_WORK INSTRUCTIONS_:
Rewrite all of the items below as a single numbered list, leaving out any blank lines.
++++ PROVIDED DATA ++++
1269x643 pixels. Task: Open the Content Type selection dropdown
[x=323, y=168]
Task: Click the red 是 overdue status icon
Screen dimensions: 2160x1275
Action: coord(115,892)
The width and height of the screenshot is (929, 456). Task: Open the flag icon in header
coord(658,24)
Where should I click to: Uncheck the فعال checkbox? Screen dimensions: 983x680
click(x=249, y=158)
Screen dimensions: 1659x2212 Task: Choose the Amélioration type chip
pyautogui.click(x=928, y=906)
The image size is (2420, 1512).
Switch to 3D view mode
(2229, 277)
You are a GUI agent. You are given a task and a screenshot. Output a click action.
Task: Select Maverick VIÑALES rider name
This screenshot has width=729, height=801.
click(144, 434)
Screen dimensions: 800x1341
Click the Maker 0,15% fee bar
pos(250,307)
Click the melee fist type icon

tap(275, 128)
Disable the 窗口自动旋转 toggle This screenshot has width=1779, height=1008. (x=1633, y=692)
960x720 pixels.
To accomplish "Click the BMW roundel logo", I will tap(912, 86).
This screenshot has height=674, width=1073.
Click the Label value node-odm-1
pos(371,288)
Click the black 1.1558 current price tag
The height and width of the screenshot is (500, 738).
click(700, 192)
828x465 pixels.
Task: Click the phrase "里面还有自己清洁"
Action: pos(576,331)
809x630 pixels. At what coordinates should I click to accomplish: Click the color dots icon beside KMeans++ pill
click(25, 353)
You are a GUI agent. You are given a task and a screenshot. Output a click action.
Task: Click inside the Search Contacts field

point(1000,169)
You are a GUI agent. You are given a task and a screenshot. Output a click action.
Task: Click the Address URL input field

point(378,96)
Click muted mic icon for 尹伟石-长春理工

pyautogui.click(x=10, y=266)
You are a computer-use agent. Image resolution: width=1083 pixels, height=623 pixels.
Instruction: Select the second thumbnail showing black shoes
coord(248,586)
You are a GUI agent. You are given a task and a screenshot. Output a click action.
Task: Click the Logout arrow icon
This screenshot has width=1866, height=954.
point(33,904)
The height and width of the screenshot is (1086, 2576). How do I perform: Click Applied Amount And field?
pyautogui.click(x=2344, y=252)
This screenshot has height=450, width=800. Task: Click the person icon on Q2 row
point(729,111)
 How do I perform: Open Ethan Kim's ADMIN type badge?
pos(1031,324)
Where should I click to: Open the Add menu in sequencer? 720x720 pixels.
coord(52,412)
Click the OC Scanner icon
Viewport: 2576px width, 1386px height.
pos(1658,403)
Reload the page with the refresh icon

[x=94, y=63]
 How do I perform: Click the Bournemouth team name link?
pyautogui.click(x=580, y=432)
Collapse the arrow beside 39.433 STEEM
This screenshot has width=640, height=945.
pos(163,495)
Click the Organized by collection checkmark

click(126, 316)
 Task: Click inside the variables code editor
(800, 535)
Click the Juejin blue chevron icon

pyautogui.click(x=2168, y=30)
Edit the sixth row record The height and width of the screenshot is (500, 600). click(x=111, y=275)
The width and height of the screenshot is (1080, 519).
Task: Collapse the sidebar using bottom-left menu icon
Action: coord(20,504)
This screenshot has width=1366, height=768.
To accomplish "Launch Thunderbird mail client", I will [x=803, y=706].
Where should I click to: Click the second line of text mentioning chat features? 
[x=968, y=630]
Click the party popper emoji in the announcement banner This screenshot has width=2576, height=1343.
++++
_RESULT OF THE TASK_:
1. 1269x643 pixels. Task: Open the Content Type selection dropdown
2. [x=323, y=168]
3. Task: Click the red 是 overdue status icon
4. Screen dimensions: 2160x1275
5. Action: coord(115,892)
6. The width and height of the screenshot is (929, 456). Task: Open the flag icon in header
7. coord(658,24)
8. Where should I click to: Uncheck the فعال checkbox? Screen dimensions: 983x680
9. click(x=249, y=158)
10. Screen dimensions: 1659x2212 Task: Choose the Amélioration type chip
11. pyautogui.click(x=928, y=906)
12. The image size is (2420, 1512).
13. Switch to 3D view mode
14. (2229, 277)
15. You are a GUI agent. You are given a task and a screenshot. Output a click action.
16. Task: Select Maverick VIÑALES rider name
17. This screenshot has width=729, height=801.
18. click(144, 434)
19. Screen dimensions: 800x1341
20. Click the Maker 0,15% fee bar
21. pos(250,307)
22. Click the melee fist type icon
23. tap(275, 128)
24. Disable the 窗口自动旋转 toggle This screenshot has width=1779, height=1008. (x=1633, y=692)
25. 960x720 pixels.
26. To accomplish "Click the BMW roundel logo", I will tap(912, 86).
27. This screenshot has height=674, width=1073.
28. Click the Label value node-odm-1
29. pos(371,288)
30. Click the black 1.1558 current price tag
31. The height and width of the screenshot is (500, 738).
32. click(700, 192)
33. 828x465 pixels.
34. Task: Click the phrase "里面还有自己清洁"
35. Action: pos(576,331)
36. 809x630 pixels. At what coordinates should I click to accomplish: Click the color dots icon beside KMeans++ pill
37. click(25, 353)
38. You are a GUI agent. You are given a task and a screenshot. Output a click action.
39. Task: Click inside the Search Contacts field
40. point(1000,169)
41. You are a GUI agent. You are given a task and a screenshot. Output a click action.
42. Task: Click the Address URL input field
43. point(378,96)
44. Click muted mic icon for 尹伟石-长春理工
45. pyautogui.click(x=10, y=266)
46. You are a computer-use agent. Image resolution: width=1083 pixels, height=623 pixels.
47. Instruction: Select the second thumbnail showing black shoes
48. coord(248,586)
49. You are a GUI agent. You are given a task and a screenshot. Output a click action.
50. Task: Click the Logout arrow icon
51. This screenshot has width=1866, height=954.
52. point(33,904)
53. The height and width of the screenshot is (1086, 2576). How do I perform: Click Applied Amount And field?
54. pyautogui.click(x=2344, y=252)
55. This screenshot has height=450, width=800. Task: Click the person icon on Q2 row
56. point(729,111)
57.  How do I perform: Open Ethan Kim's ADMIN type badge?
58. pos(1031,324)
59. Where should I click to: Open the Add menu in sequencer? 720x720 pixels.
60. coord(52,412)
61. Click the OC Scanner icon
62. Viewport: 2576px width, 1386px height.
63. pos(1658,403)
64. Reload the page with the refresh icon
65. [x=94, y=63]
66.  How do I perform: Click the Bournemouth team name link?
67. pyautogui.click(x=580, y=432)
68. Collapse the arrow beside 39.433 STEEM
69. This screenshot has width=640, height=945.
70. pos(163,495)
71. Click the Organized by collection checkmark
72. click(126, 316)
73.  Task: Click inside the variables code editor
74. (800, 535)
75. Click the Juejin blue chevron icon
76. pyautogui.click(x=2168, y=30)
77. Edit the sixth row record The height and width of the screenshot is (500, 600). click(x=111, y=275)
78. The width and height of the screenshot is (1080, 519).
79. Task: Collapse the sidebar using bottom-left menu icon
80. Action: coord(20,504)
81. This screenshot has width=1366, height=768.
82. To accomplish "Launch Thunderbird mail client", I will [x=803, y=706].
83. Where should I click to: Click the second line of text mentioning chat features? 
84. [x=968, y=630]
85. Click the party popper emoji in the announcement banner This screenshot has width=2576, height=1343.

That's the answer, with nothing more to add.